■ **Task item**:
When you reply, transcribe every line of the data below exactly.

** Data extract follows **

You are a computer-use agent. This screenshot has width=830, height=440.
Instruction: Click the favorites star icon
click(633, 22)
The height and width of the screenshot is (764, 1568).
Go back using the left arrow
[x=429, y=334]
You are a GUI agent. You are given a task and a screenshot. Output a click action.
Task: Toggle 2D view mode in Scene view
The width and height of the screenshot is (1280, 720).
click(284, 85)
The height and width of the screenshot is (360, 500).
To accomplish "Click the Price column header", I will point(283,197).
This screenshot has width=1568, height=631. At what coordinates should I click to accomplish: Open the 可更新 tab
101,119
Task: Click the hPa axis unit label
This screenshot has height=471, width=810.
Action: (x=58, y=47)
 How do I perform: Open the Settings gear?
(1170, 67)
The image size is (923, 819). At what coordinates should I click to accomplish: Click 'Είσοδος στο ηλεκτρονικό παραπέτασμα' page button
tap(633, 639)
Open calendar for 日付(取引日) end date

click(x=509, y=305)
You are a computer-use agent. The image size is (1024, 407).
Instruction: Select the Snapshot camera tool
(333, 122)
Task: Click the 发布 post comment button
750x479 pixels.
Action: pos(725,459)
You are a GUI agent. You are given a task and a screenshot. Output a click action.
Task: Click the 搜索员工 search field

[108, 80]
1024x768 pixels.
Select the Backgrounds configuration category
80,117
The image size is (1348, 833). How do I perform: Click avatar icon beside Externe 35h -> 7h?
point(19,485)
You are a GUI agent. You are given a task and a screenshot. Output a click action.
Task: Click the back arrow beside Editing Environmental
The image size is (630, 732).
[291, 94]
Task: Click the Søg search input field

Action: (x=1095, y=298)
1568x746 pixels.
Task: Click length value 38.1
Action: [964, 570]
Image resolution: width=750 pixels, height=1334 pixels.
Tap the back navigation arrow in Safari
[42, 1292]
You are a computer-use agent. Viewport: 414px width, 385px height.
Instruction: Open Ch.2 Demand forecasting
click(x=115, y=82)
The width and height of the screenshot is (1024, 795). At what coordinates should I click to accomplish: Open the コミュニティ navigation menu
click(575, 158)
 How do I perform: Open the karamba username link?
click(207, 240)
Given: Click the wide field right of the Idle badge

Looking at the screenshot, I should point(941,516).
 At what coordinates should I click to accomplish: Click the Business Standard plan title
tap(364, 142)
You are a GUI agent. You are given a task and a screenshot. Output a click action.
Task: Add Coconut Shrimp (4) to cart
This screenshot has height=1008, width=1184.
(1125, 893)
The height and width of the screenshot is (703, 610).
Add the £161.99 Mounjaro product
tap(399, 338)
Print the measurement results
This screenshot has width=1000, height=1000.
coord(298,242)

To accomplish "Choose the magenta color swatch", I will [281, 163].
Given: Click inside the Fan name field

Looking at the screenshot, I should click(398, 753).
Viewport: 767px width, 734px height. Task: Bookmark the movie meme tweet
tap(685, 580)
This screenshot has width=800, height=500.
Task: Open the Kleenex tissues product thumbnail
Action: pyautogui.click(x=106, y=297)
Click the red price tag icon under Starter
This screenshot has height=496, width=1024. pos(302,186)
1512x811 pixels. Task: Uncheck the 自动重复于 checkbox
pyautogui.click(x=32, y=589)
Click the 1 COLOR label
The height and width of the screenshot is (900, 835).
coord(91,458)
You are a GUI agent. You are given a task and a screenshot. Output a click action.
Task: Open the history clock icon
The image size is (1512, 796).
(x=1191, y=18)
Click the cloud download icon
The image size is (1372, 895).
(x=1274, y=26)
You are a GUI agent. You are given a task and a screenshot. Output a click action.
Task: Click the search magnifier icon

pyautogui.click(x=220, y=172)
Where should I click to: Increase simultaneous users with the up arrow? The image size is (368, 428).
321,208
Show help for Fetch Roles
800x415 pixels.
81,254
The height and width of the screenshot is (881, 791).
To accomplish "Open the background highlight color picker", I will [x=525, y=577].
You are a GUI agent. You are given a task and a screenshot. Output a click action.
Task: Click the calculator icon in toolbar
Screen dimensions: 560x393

** End of Data extract **

■ **Problem solution**:
You are a computer-use agent. This screenshot has width=830, height=440.
Instruction: Click the favorites star icon
click(633, 22)
The height and width of the screenshot is (764, 1568).
Go back using the left arrow
[x=429, y=334]
You are a GUI agent. You are given a task and a screenshot. Output a click action.
Task: Toggle 2D view mode in Scene view
The width and height of the screenshot is (1280, 720).
click(284, 85)
The height and width of the screenshot is (360, 500).
To accomplish "Click the Price column header", I will point(283,197).
This screenshot has width=1568, height=631. At what coordinates should I click to accomplish: Open the 可更新 tab
101,119
Task: Click the hPa axis unit label
This screenshot has height=471, width=810.
Action: (x=58, y=47)
 How do I perform: Open the Settings gear?
(1170, 67)
The image size is (923, 819). At what coordinates should I click to accomplish: Click 'Είσοδος στο ηλεκτρονικό παραπέτασμα' page button
tap(633, 639)
Open calendar for 日付(取引日) end date

click(x=509, y=305)
You are a computer-use agent. The image size is (1024, 407).
Instruction: Select the Snapshot camera tool
(333, 122)
Task: Click the 发布 post comment button
750x479 pixels.
Action: pos(725,459)
You are a GUI agent. You are given a task and a screenshot. Output a click action.
Task: Click the 搜索员工 search field

[108, 80]
1024x768 pixels.
Select the Backgrounds configuration category
80,117
The image size is (1348, 833). How do I perform: Click avatar icon beside Externe 35h -> 7h?
point(19,485)
You are a GUI agent. You are given a task and a screenshot. Output a click action.
Task: Click the back arrow beside Editing Environmental
The image size is (630, 732).
[291, 94]
Task: Click the Søg search input field

Action: (x=1095, y=298)
1568x746 pixels.
Task: Click length value 38.1
Action: [964, 570]
Image resolution: width=750 pixels, height=1334 pixels.
Tap the back navigation arrow in Safari
[42, 1292]
You are a computer-use agent. Viewport: 414px width, 385px height.
Instruction: Open Ch.2 Demand forecasting
click(x=115, y=82)
The width and height of the screenshot is (1024, 795). At what coordinates should I click to accomplish: Open the コミュニティ navigation menu
click(575, 158)
 How do I perform: Open the karamba username link?
click(207, 240)
Given: Click the wide field right of the Idle badge

Looking at the screenshot, I should point(941,516).
 At what coordinates should I click to accomplish: Click the Business Standard plan title
tap(364, 142)
You are a GUI agent. You are given a task and a screenshot. Output a click action.
Task: Add Coconut Shrimp (4) to cart
This screenshot has height=1008, width=1184.
(1125, 893)
The height and width of the screenshot is (703, 610).
Add the £161.99 Mounjaro product
tap(399, 338)
Print the measurement results
This screenshot has width=1000, height=1000.
coord(298,242)

To accomplish "Choose the magenta color swatch", I will [281, 163].
Given: Click inside the Fan name field

Looking at the screenshot, I should click(398, 753).
Viewport: 767px width, 734px height. Task: Bookmark the movie meme tweet
tap(685, 580)
This screenshot has width=800, height=500.
Task: Open the Kleenex tissues product thumbnail
Action: pyautogui.click(x=106, y=297)
Click the red price tag icon under Starter
This screenshot has height=496, width=1024. pos(302,186)
1512x811 pixels. Task: Uncheck the 自动重复于 checkbox
pyautogui.click(x=32, y=589)
Click the 1 COLOR label
The height and width of the screenshot is (900, 835).
coord(91,458)
You are a GUI agent. You are given a task and a screenshot. Output a click action.
Task: Open the history clock icon
The image size is (1512, 796).
(x=1191, y=18)
Click the cloud download icon
The image size is (1372, 895).
(x=1274, y=26)
You are a GUI agent. You are given a task and a screenshot. Output a click action.
Task: Click the search magnifier icon

pyautogui.click(x=220, y=172)
Where should I click to: Increase simultaneous users with the up arrow? The image size is (368, 428).
321,208
Show help for Fetch Roles
800x415 pixels.
81,254
The height and width of the screenshot is (881, 791).
To accomplish "Open the background highlight color picker", I will [x=525, y=577].
You are a GUI agent. You are given a task and a screenshot. Output a click action.
Task: Click the calculator icon in toolbar
Screen dimensions: 560x393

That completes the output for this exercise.